Recently, Bilibili announced that its open-source anime video generation model AniSora has received a major update, upgrading to AniSora V3. This update not only improves the quality and smoothness of generated videos but also expands the diversity of anime styles, providing content creators in the fields of anime, manga, and VTubers with more powerful tools.

The highlights of AniSora V3 lie in its powerful features, which allow users to generate various styles of anime video shots with one click, covering content such as anime clips, domestic animated shows, manga adaptations, and MAD (Music Anime Dance) videos. Based on Bilibili's previously open-sourced CogVideoX-5B and Wan2.1-14B models, the V3 version combines reinforcement learning with human feedback (RLHF) technology, significantly improving the visual quality and action consistency of videos.

image.png

Specifically, AniSora V3 introduces a spatiotemporal masking module, which makes the model perform better in handling complex animation tasks. For example, users can generate smooth and natural dance animations by simply prompting "five girls dancing when the camera zooms in," with excellent synchronization between the camera and character actions. Additionally, the V3 version has expanded its dataset, training on over 10 million high-quality anime video clips to ensure consistency in style and details of the generated content.

In terms of hardware, AniSora V3 now supports Huawei Ascend910B NPU, training based on domestic chips, with a 20% increase in inference speed. Users can generate a 4-second video in just 2-3 minutes, greatly improving efficiency. At the same time, V3 has significantly enhanced its multi-task processing capabilities, supporting functions such as generating videos from single-frame images, keyframe interpolation, and lip synchronization, especially suitable for quickly creating manga adaptations and VTuber content.

The latest benchmark tests show that AniSora V3 has reached industry-leading levels in character consistency and action smoothness, especially excelling in handling complex animation actions.

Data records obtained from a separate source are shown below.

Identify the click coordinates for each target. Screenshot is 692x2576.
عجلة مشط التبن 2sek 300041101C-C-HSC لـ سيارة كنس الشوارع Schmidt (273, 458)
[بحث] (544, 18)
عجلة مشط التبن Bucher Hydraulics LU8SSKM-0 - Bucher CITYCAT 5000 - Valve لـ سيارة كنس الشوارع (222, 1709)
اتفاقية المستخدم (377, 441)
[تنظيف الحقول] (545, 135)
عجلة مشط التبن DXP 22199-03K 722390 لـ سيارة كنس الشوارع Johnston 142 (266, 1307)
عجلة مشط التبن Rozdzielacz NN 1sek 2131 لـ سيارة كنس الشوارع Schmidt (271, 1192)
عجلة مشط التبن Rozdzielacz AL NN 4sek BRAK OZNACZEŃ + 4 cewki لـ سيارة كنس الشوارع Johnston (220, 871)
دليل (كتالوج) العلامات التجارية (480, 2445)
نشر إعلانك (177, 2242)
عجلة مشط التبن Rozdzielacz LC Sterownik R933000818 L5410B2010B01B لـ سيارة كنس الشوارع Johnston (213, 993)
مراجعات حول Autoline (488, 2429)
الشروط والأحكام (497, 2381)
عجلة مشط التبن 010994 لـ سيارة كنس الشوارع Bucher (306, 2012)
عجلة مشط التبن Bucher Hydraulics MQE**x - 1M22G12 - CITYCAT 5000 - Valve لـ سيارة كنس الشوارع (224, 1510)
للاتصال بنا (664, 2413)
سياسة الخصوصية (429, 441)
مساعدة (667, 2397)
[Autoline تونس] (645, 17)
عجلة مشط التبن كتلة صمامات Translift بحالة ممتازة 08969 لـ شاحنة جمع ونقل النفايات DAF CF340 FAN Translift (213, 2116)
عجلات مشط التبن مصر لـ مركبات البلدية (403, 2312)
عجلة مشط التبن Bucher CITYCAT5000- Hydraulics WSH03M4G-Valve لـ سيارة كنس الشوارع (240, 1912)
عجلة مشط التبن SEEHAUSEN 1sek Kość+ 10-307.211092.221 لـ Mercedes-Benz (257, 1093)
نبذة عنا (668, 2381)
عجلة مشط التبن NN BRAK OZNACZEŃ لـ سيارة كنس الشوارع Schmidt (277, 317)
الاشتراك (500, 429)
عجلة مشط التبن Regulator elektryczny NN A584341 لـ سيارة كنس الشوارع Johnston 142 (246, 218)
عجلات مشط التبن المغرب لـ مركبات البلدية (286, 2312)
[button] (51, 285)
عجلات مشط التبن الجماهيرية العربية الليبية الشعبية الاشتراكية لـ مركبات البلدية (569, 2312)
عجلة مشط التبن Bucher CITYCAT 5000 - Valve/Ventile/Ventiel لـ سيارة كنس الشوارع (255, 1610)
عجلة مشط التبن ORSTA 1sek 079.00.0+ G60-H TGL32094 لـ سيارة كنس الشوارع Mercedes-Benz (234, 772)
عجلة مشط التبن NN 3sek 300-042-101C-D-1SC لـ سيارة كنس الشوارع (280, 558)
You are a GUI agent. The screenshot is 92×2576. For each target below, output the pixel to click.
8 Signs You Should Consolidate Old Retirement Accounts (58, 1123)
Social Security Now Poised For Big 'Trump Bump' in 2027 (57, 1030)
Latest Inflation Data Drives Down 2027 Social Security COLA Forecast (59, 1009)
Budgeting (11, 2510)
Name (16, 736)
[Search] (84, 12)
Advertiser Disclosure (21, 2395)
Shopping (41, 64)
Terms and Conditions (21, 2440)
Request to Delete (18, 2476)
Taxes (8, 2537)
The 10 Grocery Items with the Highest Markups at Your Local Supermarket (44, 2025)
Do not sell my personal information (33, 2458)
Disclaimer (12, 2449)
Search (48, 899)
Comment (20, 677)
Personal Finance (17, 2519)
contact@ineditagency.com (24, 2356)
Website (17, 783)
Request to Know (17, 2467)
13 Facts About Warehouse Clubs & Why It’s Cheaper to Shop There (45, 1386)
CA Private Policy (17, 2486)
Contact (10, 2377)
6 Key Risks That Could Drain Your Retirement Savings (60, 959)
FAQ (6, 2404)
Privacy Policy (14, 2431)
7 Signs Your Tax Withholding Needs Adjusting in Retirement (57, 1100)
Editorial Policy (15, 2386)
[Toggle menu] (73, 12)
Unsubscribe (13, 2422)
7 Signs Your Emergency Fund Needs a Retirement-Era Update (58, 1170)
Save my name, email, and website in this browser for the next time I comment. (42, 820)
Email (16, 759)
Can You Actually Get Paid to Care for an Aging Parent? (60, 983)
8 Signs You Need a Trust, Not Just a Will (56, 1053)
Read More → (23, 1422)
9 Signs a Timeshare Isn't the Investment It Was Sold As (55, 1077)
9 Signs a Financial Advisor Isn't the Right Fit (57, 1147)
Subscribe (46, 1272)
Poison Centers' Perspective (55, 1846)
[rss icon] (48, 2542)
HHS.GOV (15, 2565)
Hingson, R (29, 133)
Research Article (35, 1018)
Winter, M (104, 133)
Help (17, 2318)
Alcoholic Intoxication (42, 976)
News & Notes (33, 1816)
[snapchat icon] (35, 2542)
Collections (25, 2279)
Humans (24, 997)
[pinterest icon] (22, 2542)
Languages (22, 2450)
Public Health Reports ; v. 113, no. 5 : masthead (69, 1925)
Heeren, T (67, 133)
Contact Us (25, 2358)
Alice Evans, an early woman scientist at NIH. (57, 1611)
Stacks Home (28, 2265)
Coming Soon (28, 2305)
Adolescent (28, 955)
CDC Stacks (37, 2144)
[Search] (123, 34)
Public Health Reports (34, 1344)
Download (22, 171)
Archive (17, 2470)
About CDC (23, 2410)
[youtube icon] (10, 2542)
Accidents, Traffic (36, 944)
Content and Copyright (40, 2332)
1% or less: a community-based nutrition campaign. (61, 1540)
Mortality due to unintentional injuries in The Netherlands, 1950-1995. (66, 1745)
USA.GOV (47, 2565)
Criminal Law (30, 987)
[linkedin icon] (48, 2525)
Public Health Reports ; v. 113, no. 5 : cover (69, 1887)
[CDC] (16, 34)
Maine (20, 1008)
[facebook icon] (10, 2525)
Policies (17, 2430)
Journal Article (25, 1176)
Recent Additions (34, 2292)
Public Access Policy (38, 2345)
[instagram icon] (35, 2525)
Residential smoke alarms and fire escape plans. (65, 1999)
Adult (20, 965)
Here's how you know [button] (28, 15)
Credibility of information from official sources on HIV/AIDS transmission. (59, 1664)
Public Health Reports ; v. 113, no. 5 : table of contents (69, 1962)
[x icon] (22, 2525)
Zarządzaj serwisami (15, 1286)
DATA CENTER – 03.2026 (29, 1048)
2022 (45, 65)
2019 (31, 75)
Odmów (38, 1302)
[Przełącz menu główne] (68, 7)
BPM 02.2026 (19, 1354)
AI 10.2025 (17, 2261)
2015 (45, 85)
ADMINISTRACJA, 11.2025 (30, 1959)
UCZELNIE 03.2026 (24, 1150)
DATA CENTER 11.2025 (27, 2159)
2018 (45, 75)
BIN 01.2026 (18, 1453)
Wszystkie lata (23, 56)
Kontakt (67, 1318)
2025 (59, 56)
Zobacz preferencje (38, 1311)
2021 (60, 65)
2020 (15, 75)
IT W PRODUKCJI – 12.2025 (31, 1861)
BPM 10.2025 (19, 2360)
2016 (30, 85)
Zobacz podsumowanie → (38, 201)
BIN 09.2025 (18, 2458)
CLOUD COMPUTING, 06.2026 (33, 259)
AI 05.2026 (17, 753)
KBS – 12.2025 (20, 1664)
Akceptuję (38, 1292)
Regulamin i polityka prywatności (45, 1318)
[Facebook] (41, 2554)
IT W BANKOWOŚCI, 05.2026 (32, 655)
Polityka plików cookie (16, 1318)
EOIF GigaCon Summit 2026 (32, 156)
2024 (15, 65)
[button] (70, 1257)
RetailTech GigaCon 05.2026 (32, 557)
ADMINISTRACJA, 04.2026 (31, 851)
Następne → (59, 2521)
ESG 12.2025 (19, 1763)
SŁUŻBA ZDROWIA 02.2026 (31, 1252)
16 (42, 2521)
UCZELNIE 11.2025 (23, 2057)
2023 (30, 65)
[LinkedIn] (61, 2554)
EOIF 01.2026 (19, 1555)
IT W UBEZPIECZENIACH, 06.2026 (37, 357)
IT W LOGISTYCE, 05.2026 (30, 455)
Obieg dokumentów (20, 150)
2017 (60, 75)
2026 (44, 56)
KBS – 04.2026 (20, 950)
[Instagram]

In addition, V3 introduced an RLHF framework specifically for anime video generation, ensuring that the generated content better meets human aesthetic needs. Developers have also started using V3 to create customized plugins, further enhancing the generation effect of specific anime styles.

AniSora V3 not only achieves breakthroughs in technology but also provides creators with a highly promising creative platform. Whether it's producing trailers or short animations, it can help users quickly realize their creativity.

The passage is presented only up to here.